The present invention also provides a cover member (7) configured to be fixed to an engine (1) so as to cover an endless power transmitting member (14), wherein the outer surface (7a) of the cover member (7) facing outward with respect to the engine (1) is provided with a part (7c) that is generally curved substantially laterally across an entire width of the cover member (7) at a radius of curvature (R) greater than the width (b) of the cover member (7), and circular compartments (17) formed with concave or convex surfaces jointly defining a continuous curved surface are formed in the generally curved part (7c) of the cover member (7).
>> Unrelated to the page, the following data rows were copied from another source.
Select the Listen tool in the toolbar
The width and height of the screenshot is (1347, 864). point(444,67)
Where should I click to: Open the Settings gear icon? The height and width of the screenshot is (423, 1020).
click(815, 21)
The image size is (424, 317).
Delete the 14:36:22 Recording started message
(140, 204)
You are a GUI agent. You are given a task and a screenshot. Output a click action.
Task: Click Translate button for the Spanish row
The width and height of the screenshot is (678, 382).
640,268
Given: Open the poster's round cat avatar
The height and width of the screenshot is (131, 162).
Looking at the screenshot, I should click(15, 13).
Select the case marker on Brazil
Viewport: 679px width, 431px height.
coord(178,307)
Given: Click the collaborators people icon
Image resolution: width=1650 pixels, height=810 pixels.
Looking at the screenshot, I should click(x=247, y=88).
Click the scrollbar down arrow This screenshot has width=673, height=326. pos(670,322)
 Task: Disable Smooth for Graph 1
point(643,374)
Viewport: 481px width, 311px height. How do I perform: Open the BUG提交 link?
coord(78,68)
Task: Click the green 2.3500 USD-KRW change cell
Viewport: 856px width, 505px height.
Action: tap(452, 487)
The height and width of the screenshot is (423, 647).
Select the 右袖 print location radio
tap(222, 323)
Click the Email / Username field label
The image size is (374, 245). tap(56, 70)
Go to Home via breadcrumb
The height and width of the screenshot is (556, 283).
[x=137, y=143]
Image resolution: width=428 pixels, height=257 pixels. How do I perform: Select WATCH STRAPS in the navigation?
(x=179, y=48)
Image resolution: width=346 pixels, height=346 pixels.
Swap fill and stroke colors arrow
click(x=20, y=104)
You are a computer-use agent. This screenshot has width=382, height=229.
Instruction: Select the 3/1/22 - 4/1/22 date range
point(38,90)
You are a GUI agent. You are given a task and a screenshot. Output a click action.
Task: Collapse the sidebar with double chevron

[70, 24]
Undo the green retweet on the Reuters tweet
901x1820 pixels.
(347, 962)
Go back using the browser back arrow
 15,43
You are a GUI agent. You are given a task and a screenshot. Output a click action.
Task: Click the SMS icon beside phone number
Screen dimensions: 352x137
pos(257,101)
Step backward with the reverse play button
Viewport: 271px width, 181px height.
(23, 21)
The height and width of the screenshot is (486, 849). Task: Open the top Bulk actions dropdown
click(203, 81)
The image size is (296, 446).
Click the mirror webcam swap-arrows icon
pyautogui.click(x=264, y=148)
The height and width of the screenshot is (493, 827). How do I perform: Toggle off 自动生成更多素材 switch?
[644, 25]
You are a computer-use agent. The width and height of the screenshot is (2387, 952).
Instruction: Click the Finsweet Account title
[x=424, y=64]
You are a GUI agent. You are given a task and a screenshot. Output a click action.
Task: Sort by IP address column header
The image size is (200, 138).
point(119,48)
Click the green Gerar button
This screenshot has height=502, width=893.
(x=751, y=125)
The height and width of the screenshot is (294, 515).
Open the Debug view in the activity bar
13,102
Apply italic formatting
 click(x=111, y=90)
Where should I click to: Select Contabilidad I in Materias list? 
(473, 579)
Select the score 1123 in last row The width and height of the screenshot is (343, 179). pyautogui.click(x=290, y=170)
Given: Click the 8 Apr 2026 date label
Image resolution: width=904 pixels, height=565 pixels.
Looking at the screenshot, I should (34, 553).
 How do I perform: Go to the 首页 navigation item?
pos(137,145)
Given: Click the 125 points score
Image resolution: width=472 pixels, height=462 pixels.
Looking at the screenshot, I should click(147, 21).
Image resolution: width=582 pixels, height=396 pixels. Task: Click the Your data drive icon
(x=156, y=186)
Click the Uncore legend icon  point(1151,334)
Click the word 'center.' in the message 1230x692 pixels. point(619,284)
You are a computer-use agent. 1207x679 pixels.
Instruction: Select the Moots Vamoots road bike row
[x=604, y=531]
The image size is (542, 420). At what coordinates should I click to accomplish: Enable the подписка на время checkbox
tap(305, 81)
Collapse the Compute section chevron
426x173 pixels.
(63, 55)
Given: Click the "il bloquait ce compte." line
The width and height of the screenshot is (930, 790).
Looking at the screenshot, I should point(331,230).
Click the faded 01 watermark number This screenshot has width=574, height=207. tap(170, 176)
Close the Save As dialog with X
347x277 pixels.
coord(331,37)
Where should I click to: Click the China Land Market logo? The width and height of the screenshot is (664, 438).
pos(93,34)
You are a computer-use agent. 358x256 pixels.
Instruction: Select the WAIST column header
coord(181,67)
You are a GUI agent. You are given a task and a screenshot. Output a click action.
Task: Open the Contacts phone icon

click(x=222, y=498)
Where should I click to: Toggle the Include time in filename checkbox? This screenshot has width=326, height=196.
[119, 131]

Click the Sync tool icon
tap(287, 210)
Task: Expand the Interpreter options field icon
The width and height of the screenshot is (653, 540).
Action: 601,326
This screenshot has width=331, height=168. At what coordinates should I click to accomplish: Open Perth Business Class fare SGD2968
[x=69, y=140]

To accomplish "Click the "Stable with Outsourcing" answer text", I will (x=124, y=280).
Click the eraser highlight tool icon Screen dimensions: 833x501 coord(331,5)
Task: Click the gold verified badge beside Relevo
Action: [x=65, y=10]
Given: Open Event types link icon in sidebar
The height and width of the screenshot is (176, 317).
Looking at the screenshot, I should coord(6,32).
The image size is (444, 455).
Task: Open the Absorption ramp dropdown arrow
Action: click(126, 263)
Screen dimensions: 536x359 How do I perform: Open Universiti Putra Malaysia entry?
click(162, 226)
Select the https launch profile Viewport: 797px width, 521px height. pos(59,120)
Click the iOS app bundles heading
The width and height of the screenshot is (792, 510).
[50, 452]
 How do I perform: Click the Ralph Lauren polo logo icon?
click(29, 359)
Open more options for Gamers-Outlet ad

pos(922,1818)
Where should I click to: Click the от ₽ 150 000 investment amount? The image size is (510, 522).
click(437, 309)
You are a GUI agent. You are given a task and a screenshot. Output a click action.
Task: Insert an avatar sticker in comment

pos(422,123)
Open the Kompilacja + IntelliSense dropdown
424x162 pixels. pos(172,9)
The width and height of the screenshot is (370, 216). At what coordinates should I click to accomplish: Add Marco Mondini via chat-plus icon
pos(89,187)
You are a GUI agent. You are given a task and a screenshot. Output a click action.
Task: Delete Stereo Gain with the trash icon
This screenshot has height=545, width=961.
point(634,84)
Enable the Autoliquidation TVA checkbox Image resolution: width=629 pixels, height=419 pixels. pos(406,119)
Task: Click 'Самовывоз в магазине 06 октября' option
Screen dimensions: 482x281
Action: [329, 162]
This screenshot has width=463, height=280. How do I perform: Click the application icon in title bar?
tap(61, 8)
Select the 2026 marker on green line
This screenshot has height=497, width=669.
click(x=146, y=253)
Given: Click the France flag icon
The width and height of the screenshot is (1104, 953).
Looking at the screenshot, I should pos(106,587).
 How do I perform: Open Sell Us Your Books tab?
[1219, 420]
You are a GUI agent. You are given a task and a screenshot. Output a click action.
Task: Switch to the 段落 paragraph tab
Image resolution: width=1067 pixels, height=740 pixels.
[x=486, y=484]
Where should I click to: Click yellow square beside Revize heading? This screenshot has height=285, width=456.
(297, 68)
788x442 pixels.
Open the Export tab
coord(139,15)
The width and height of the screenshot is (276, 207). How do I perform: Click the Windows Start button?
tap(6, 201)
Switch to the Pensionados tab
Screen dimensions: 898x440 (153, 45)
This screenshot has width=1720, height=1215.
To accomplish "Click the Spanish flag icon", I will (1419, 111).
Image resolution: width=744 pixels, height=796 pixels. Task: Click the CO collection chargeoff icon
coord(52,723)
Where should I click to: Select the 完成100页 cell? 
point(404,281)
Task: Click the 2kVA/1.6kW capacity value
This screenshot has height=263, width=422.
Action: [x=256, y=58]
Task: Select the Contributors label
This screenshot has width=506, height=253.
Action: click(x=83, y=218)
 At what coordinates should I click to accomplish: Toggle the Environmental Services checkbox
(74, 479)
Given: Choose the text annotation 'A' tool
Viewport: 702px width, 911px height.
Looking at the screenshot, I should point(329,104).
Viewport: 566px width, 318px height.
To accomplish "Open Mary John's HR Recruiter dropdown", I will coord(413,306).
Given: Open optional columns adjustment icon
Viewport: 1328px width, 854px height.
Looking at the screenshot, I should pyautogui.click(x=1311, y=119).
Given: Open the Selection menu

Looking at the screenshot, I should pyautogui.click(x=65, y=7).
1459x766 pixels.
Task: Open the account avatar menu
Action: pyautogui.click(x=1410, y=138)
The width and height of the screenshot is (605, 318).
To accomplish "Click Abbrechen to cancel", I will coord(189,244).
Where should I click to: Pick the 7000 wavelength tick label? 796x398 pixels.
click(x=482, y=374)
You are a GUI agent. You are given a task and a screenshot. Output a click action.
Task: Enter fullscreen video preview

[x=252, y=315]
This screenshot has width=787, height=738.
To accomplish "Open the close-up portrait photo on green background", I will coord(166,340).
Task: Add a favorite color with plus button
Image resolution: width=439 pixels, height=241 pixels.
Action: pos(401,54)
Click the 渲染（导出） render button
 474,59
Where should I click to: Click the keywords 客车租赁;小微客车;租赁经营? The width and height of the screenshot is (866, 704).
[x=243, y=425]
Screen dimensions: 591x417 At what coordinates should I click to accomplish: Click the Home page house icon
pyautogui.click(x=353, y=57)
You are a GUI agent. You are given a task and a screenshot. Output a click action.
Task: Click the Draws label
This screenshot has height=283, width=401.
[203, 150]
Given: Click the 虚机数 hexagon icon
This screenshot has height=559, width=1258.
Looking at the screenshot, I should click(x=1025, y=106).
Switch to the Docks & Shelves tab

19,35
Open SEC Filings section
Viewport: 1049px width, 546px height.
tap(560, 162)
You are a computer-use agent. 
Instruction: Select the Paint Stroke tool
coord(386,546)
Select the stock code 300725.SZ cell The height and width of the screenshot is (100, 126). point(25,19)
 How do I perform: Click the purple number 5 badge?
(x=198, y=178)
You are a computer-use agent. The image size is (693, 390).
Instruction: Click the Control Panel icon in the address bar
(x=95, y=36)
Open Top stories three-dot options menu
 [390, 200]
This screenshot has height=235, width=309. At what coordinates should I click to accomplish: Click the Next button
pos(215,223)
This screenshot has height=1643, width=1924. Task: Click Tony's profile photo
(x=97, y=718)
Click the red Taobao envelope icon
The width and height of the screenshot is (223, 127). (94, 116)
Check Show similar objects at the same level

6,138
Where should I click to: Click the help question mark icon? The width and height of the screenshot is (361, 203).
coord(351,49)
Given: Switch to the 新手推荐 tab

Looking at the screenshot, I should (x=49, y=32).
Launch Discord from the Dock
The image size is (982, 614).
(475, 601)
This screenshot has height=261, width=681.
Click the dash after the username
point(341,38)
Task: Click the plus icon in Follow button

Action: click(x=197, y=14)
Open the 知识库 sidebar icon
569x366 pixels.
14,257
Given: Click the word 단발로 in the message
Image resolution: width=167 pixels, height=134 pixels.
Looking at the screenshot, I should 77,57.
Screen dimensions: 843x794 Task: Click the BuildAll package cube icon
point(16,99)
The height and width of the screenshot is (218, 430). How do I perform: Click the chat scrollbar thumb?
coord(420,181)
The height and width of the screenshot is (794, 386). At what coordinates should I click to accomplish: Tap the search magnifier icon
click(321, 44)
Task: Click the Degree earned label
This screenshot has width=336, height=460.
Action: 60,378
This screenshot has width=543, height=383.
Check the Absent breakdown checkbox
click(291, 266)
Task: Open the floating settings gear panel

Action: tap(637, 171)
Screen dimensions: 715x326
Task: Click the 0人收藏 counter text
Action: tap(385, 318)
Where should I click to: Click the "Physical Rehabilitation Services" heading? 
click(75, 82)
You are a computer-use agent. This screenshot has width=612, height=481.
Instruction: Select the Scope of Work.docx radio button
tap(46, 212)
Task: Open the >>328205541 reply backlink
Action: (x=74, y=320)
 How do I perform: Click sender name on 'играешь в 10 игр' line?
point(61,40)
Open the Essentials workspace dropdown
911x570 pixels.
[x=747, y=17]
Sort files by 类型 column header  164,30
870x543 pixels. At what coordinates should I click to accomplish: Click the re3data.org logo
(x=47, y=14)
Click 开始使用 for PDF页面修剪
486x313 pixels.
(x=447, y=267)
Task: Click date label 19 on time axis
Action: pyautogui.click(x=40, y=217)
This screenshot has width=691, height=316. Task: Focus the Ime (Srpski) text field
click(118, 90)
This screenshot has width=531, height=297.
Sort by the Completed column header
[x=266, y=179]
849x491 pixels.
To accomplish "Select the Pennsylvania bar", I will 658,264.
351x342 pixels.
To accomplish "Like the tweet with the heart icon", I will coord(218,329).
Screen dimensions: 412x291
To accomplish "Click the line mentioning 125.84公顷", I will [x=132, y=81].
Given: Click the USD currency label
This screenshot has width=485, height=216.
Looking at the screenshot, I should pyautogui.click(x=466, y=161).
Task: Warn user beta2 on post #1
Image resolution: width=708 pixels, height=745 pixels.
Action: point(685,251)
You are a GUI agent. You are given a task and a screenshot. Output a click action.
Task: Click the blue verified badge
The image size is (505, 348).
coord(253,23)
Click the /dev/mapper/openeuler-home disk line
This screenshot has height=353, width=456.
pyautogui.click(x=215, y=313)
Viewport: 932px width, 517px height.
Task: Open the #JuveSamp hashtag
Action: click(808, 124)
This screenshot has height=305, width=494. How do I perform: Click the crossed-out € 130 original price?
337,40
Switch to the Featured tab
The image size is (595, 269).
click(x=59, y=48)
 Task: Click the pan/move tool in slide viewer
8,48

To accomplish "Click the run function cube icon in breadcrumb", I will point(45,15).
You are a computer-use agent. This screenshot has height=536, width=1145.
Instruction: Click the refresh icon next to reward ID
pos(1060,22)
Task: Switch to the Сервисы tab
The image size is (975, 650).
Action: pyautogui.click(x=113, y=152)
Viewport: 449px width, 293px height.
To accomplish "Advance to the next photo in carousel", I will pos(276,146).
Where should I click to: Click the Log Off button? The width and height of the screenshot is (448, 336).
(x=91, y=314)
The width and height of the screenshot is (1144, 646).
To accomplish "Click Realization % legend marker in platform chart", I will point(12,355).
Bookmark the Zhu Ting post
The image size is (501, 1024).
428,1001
In addition, each circular compartment (17) may be defined by a concave surface facing outward and a convex surface facing inward, and the convex surfaces may jointly define a continuous curved surface. In addition, the circular compartments (17) may include at least three circular compartments (17) which circumscribe one other. Moreover, the cover member (7) may be made using a die assembly and may further comprise a pushpin boss (21) on a portion surrounded by the at least three circumscribing circular compartments (17) for removing the cover member (7) from the die assembly. Furthermore, a wall of the cover member defining each circular compartment (17) has a uniform thickness.

According to the first aspect of the present invention, as the circular compartments defined on the outer surface of the cover member are each formed with a concave or convex surface, and the concave or convex surfaces jointly define a continuous curved surface, the area of flat surface (flat portion) on the cover member decreases, thereby reducing sound emission, and thus noises from the cover member.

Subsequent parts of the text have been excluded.